■ Collected data:
-.-.-
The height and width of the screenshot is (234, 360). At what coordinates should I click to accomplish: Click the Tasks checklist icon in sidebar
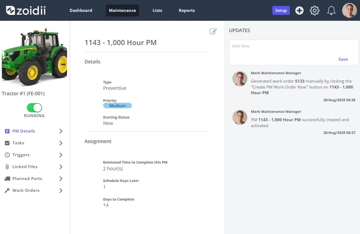click(x=7, y=143)
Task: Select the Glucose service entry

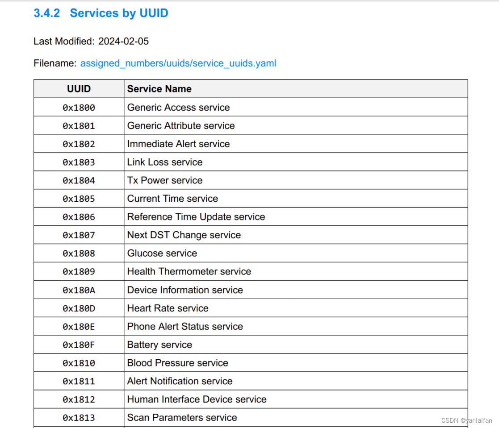Action: 162,253
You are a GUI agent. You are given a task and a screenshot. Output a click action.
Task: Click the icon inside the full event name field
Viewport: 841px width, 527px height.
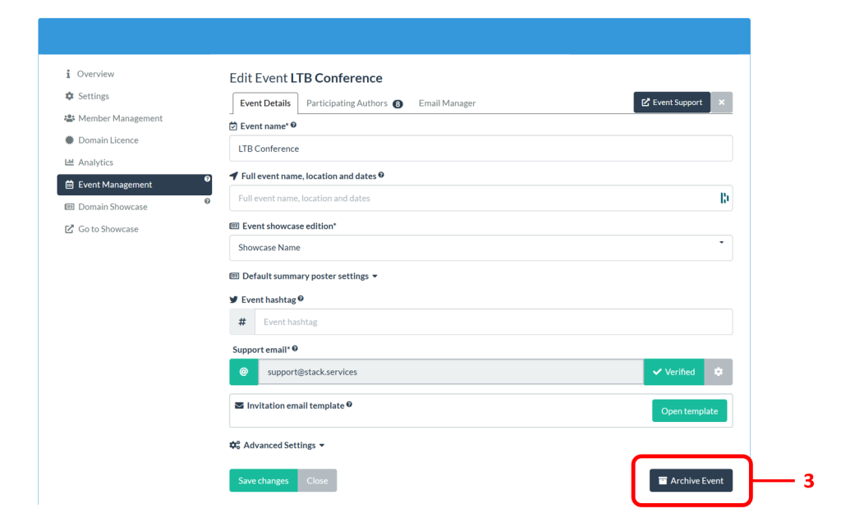pyautogui.click(x=724, y=198)
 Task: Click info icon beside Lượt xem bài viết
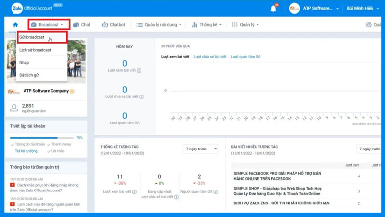139,70
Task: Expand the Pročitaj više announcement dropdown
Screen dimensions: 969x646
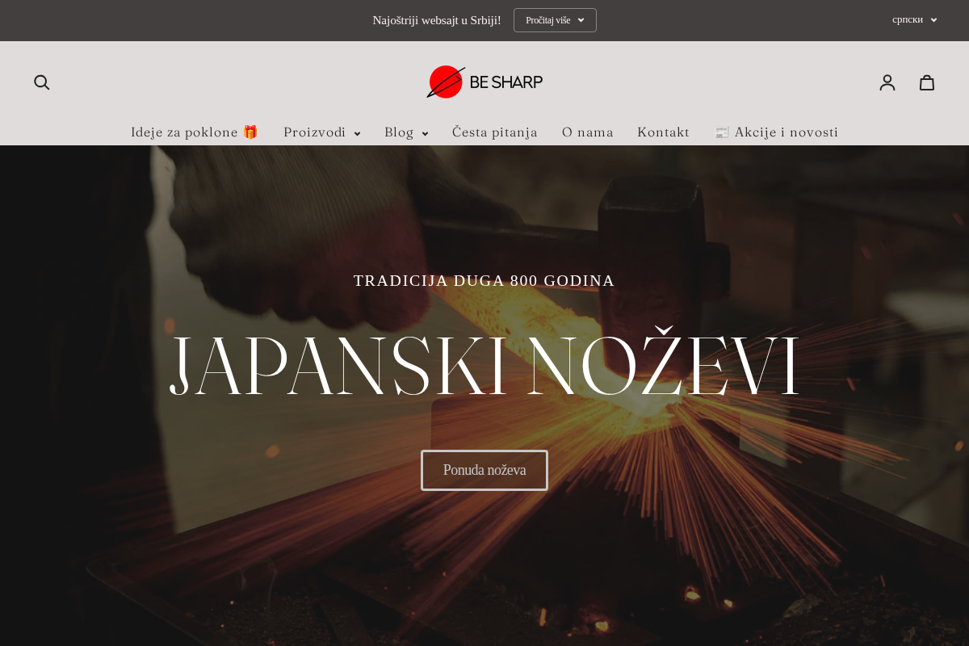Action: coord(555,19)
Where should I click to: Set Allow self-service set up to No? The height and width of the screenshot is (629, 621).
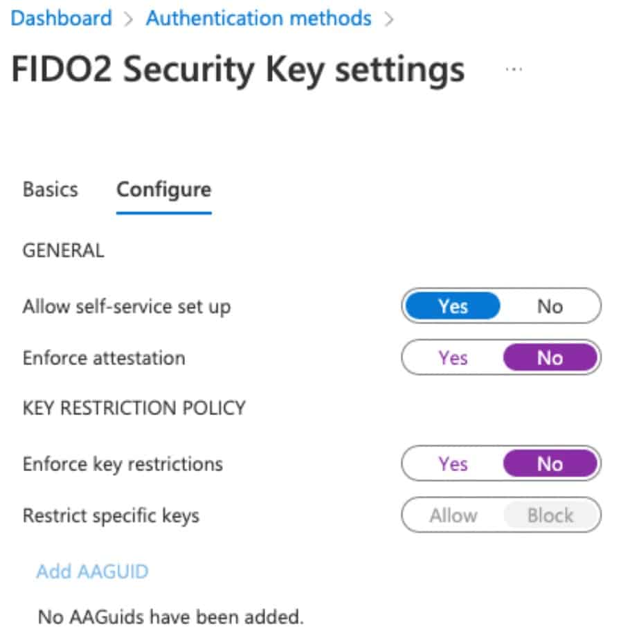click(550, 306)
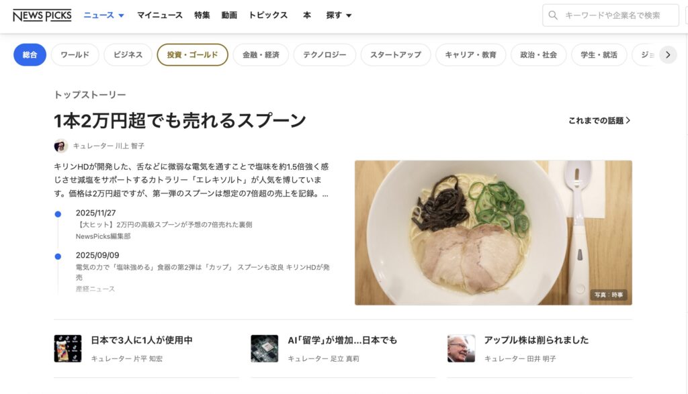The image size is (688, 394).
Task: Open the ramen bowl story image
Action: [493, 233]
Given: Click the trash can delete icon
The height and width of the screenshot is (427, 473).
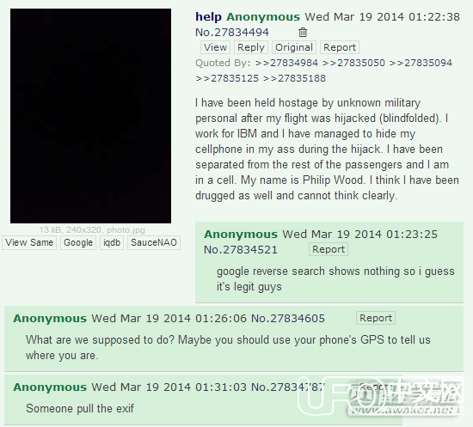Looking at the screenshot, I should pyautogui.click(x=303, y=33).
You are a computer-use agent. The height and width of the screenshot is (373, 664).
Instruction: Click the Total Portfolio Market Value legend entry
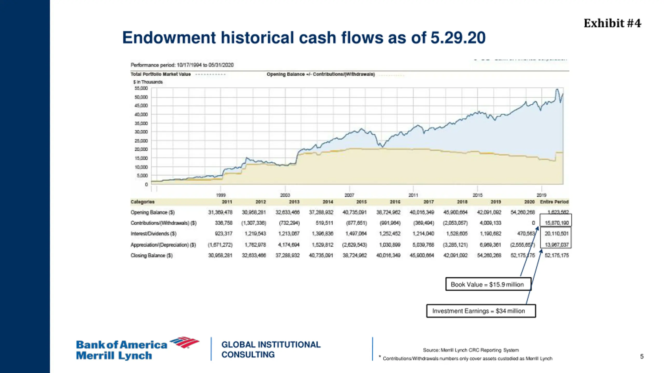point(161,74)
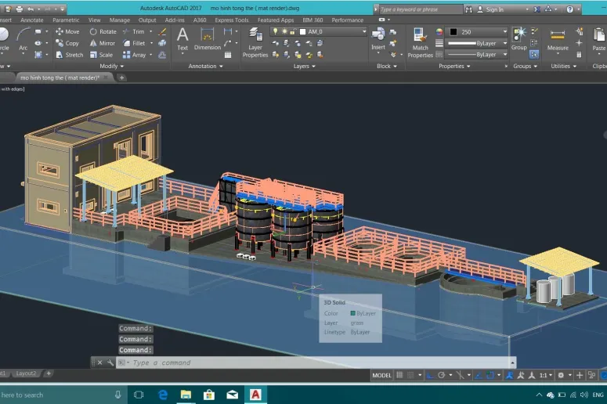Activate the Rotate tool
The height and width of the screenshot is (404, 607).
(x=103, y=32)
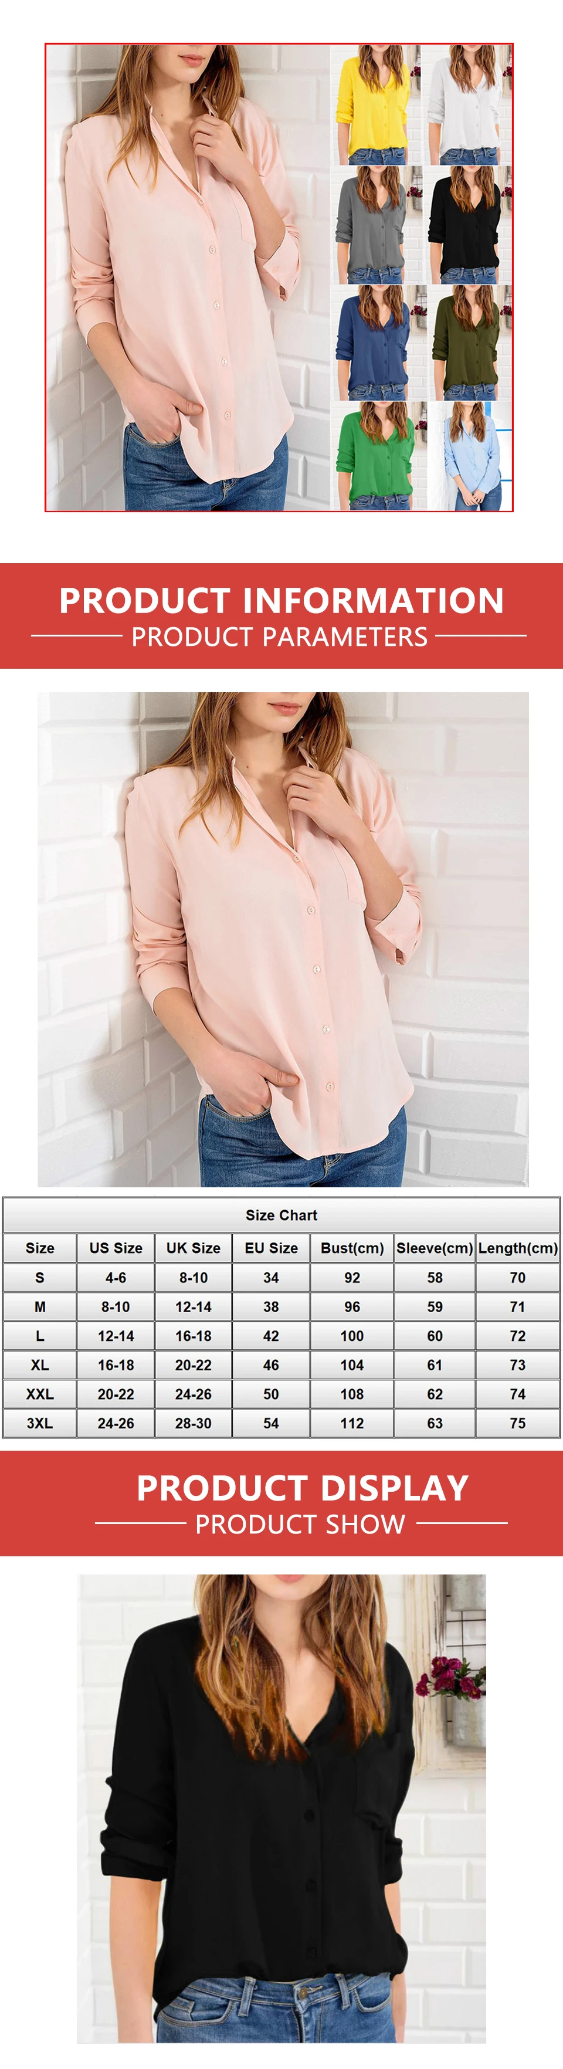Pick the navy blue blouse thumbnail

click(376, 343)
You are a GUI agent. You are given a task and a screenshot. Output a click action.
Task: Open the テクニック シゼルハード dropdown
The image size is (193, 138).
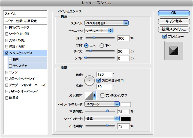(x=99, y=31)
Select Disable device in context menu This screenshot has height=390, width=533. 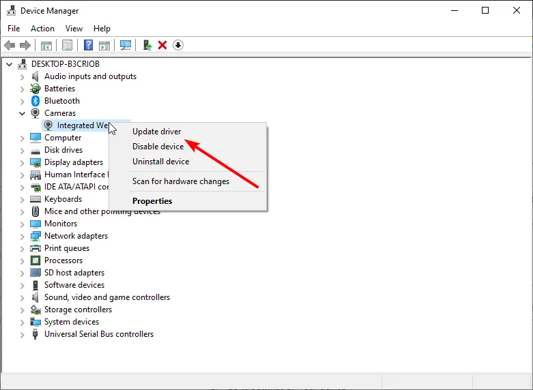coord(158,147)
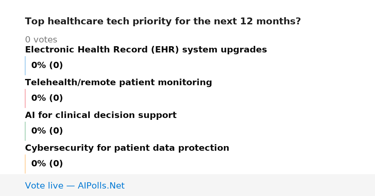Pick the AI for clinical decision support option
The image size is (375, 196).
point(101,115)
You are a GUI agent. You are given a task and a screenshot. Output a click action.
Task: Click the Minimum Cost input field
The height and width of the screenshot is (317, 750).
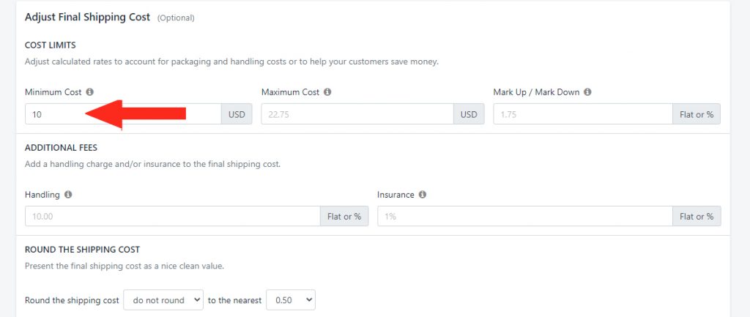(x=123, y=114)
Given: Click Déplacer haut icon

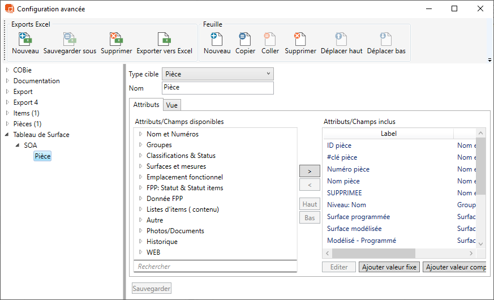Looking at the screenshot, I should pos(341,39).
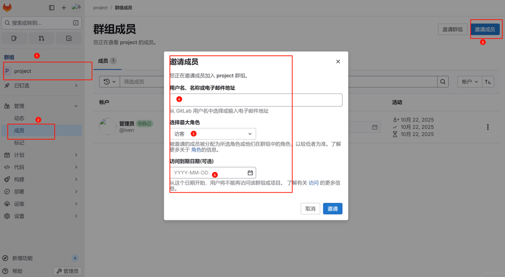The height and width of the screenshot is (277, 505).
Task: Switch to the 成员 tab
Action: tap(104, 61)
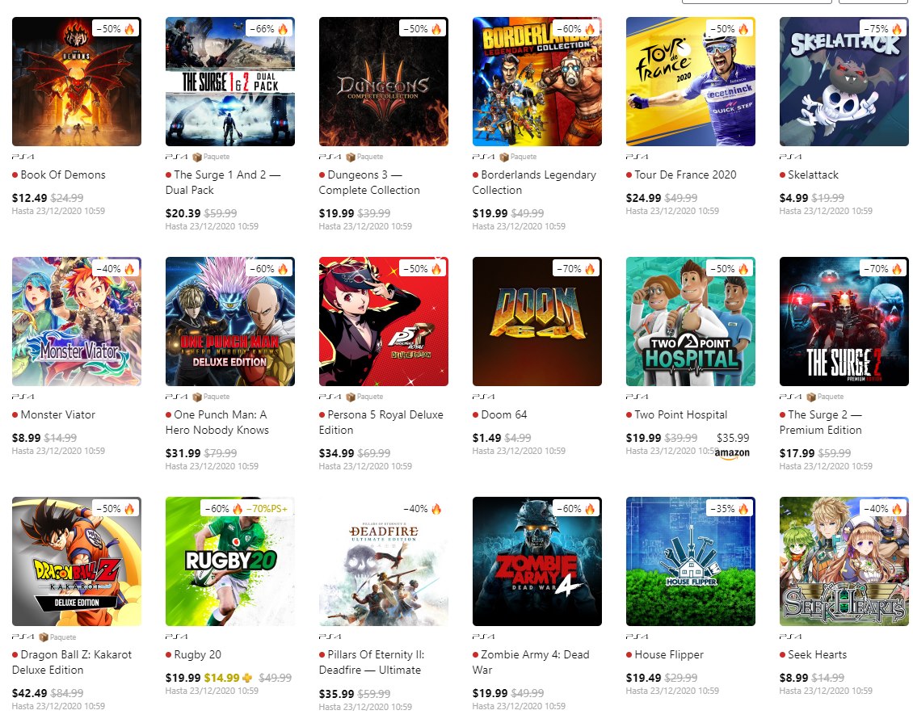The height and width of the screenshot is (723, 913).
Task: Open the Tour De France 2020 title link
Action: click(685, 174)
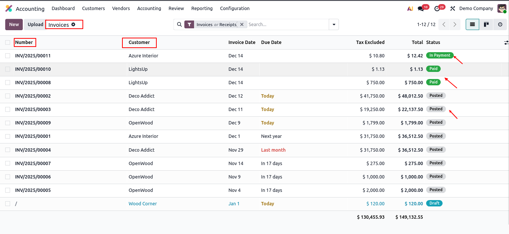Open the Wood Corner draft invoice
The height and width of the screenshot is (234, 509).
pos(143,204)
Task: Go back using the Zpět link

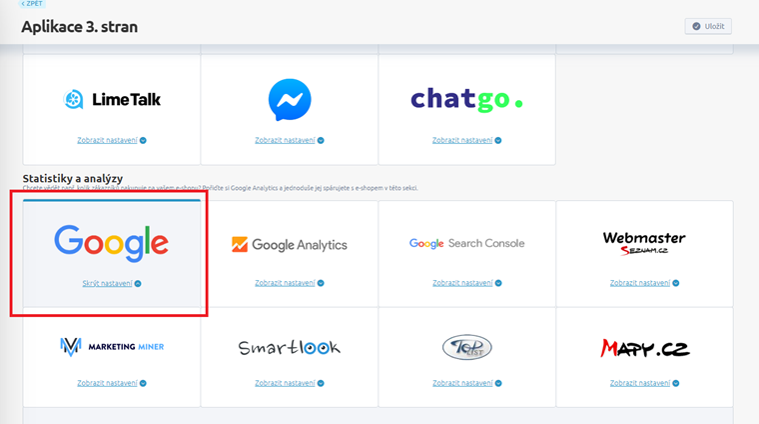Action: tap(32, 5)
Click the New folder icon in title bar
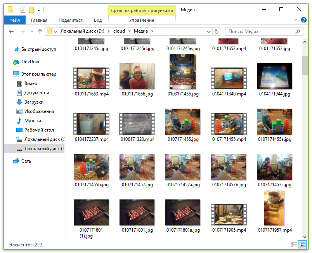 [32, 10]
-.-.-
■ Your assignment:
Return exactly the stretch above whose first line contains "Screen dimensions: 969x646" and whose last line contains "Given: Click the trash can delete icon", and nothing outside it. The pictures should not appear.

■ Response area:
Screen dimensions: 969x646
Action: coord(555,19)
Where should I click to: Set Allow self-service set up to No? The height and width of the screenshot is (629, 621).
click(550, 306)
The image size is (688, 394).
Task: Open the ramen bowl story image
Action: [493, 233]
Given: Click the trash can delete icon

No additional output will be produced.